Requirement
For the word "Toggle", state how many lines of the records include it, with no other text.

Collected data entries
____________________

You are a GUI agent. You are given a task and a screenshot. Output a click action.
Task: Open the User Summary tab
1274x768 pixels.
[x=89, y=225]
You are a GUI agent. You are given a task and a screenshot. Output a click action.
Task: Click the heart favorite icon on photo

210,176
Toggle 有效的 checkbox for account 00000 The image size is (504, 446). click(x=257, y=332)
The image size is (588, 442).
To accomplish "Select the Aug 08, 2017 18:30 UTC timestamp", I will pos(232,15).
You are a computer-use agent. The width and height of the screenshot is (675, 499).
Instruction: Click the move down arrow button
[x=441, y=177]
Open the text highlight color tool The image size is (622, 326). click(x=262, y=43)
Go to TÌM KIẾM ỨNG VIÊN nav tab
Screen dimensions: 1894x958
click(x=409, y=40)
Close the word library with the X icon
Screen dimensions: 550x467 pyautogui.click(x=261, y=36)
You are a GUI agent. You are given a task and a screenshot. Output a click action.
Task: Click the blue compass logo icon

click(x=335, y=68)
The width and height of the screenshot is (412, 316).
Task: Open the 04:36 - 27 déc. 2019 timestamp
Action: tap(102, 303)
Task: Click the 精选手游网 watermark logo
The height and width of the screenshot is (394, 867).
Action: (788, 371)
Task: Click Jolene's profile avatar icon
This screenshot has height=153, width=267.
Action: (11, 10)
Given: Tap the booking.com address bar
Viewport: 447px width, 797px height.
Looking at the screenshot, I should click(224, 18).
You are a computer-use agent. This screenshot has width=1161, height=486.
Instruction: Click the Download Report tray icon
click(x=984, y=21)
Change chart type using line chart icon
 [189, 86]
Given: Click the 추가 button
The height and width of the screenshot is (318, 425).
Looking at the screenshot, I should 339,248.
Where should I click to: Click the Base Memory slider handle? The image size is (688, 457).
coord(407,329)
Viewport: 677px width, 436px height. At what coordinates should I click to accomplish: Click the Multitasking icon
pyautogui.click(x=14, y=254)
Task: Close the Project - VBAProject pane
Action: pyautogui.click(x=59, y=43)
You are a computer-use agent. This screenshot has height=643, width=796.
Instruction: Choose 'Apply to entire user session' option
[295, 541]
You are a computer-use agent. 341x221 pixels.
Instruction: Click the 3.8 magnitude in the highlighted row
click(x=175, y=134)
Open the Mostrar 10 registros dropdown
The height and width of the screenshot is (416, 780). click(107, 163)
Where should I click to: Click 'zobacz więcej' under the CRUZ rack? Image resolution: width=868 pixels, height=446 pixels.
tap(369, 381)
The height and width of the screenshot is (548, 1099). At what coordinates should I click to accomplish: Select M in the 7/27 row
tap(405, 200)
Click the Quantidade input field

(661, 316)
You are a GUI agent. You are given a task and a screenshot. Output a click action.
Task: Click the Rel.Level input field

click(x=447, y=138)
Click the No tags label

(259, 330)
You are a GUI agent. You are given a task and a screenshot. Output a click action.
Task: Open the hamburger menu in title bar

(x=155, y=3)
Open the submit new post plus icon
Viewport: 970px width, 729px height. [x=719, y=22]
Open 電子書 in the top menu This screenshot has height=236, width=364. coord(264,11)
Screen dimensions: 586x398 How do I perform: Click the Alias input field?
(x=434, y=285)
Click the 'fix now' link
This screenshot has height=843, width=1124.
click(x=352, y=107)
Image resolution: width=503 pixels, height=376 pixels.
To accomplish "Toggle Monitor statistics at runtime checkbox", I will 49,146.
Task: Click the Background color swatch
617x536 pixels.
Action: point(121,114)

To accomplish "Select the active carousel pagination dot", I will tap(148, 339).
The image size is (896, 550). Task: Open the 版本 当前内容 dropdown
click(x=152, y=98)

____________________

Completed exercise
2